A student collected data from 200 randomly selected UC Santa Cruz students, asking two questions: (1) Do you eat breakfast? (Yes/No) and (2) Do you exercise regularly? (Yes/No).

    Pearson's Chi-squared test

data:  breakfast_exercise
X-squared = 6.84, df = 1, p-value = 0.0089

	Exercise: Yes	Exercise: No	Total
Breakfast: Yes	82	38	120
Breakfast: No	42	38	80
Total	124	76	200

Discuss (2 min):

Is this a test of independence or homogeneity? How do you know?
Write the hypotheses in plain language.
Verify the expected count for the Breakfast Yes / Exercise Yes cell. Is the expected count condition met?
Write a complete conclusion.

→ Poll Everywhere: Is this independence or homogeneity?

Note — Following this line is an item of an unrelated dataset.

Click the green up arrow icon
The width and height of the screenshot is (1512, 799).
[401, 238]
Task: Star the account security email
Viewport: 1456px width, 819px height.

Connecting Chi-Square to the Z-Test

For a 2×2 table, the chi-square test and the two-proportion z-test give equivalent results:

\[\chi^2 = z^2\]

Aspirin z-test (from Tuesday): \(z = 5.01\), so \(z^2 = 25.1 \approx \chi^2 = 25.0\) ✅
Both give p-value < 0.0001

When to use which:

Use the z-test when you want a one-sided alternative, or when you want a CI for the difference
Use chi-square when you have more than 2 categories, or when you want to describe the overall association without a directional hypothesis

Summary: Chi-Square Tests

Formula: \(\chi^2 = \sum \frac{(O-E)^2}{E}\)

Expected counts: \(E_{ij} = \frac{\text{row}_i \times \text{col}_j}{n}\)

Degrees of freedom: \((r-1)(c-1)\)

Conditions: All \(E_{ij} \geq 5\); independent observations

Hypotheses:

\(H_0\): No association between the two variables (independence) OR distributions are the same (homogeneity)
\(H_a\): There is an association OR distributions differ

In R: chisq.test(table_name)

What We’ve Covered in Week 9

Tuesday: Inference for proportions

Single proportion CI and test
Two-proportion CI and test
Conditions: success/failure, pooling, SE formulas

Thursday: Chi-square tests

Contingency tables and expected counts
Chi-square statistic and distribution
Independence vs. homogeneity
Conditions and R output

This completes the new material for STAT 7!

Thank you!

This concludes the material for the course. Next week, we will review formulas and exercises in both lectures and discussion sections.

You have been a wonderful group to work with! Keep up the great work and keep asking great questions.